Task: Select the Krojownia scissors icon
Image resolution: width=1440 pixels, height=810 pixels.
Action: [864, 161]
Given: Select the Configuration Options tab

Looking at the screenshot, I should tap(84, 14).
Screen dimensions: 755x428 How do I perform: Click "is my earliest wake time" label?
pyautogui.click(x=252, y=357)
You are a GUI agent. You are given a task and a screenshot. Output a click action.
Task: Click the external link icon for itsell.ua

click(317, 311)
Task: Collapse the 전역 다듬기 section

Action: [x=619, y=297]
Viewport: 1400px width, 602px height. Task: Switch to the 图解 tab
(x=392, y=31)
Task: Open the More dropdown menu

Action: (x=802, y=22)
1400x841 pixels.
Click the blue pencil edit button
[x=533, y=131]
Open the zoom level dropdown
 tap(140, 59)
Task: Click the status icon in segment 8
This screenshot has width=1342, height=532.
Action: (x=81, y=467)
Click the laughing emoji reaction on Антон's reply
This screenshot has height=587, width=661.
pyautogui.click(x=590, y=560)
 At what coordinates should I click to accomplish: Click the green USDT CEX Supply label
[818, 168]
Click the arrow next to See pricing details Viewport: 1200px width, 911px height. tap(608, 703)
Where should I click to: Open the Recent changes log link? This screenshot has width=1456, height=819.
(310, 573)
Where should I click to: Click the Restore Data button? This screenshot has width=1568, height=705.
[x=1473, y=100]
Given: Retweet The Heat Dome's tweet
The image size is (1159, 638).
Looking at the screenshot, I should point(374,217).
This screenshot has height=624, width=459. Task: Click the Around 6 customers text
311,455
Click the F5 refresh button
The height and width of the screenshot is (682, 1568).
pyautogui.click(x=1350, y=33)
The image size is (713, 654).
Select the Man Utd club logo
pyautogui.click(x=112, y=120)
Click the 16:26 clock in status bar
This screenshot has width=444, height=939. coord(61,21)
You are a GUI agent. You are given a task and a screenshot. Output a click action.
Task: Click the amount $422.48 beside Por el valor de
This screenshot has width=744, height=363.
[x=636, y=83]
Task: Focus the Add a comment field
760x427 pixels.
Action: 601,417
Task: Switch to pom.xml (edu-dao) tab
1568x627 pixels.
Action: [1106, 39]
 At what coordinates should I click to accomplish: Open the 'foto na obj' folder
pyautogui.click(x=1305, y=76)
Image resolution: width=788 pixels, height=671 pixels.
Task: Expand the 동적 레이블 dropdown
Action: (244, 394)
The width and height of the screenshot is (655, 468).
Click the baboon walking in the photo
──────────────────────────────
-- YOUR ASSIGNMENT --
Each line in the listing is to be returned exactly.

-- TASK RESPONSE --
Task: Select the Krojownia scissors icon
Image resolution: width=1440 pixels, height=810 pixels.
Action: [864, 161]
Given: Select the Configuration Options tab

Looking at the screenshot, I should tap(84, 14).
Screen dimensions: 755x428 How do I perform: Click "is my earliest wake time" label?
pyautogui.click(x=252, y=357)
You are a GUI agent. You are given a task and a screenshot. Output a click action.
Task: Click the external link icon for itsell.ua

click(317, 311)
Task: Collapse the 전역 다듬기 section

Action: [x=619, y=297]
Viewport: 1400px width, 602px height. Task: Switch to the 图解 tab
(x=392, y=31)
Task: Open the More dropdown menu

Action: (x=802, y=22)
1400x841 pixels.
Click the blue pencil edit button
[x=533, y=131]
Open the zoom level dropdown
 tap(140, 59)
Task: Click the status icon in segment 8
This screenshot has width=1342, height=532.
Action: (x=81, y=467)
Click the laughing emoji reaction on Антон's reply
This screenshot has height=587, width=661.
pyautogui.click(x=590, y=560)
 At what coordinates should I click to accomplish: Click the green USDT CEX Supply label
[818, 168]
Click the arrow next to See pricing details Viewport: 1200px width, 911px height. tap(608, 703)
Where should I click to: Open the Recent changes log link? This screenshot has width=1456, height=819.
(310, 573)
Where should I click to: Click the Restore Data button? This screenshot has width=1568, height=705.
[x=1473, y=100]
Given: Retweet The Heat Dome's tweet
The image size is (1159, 638).
Looking at the screenshot, I should point(374,217).
This screenshot has height=624, width=459. Task: Click the Around 6 customers text
311,455
Click the F5 refresh button
The height and width of the screenshot is (682, 1568).
pyautogui.click(x=1350, y=33)
The image size is (713, 654).
Select the Man Utd club logo
pyautogui.click(x=112, y=120)
Click the 16:26 clock in status bar
This screenshot has width=444, height=939. coord(61,21)
You are a GUI agent. You are given a task and a screenshot. Output a click action.
Task: Click the amount $422.48 beside Por el valor de
This screenshot has width=744, height=363.
[x=636, y=83]
Task: Focus the Add a comment field
760x427 pixels.
Action: 601,417
Task: Switch to pom.xml (edu-dao) tab
1568x627 pixels.
Action: [1106, 39]
 At what coordinates should I click to accomplish: Open the 'foto na obj' folder
pyautogui.click(x=1305, y=76)
Image resolution: width=788 pixels, height=671 pixels.
Task: Expand the 동적 레이블 dropdown
Action: (244, 394)
The width and height of the screenshot is (655, 468).
Click the baboon walking in the photo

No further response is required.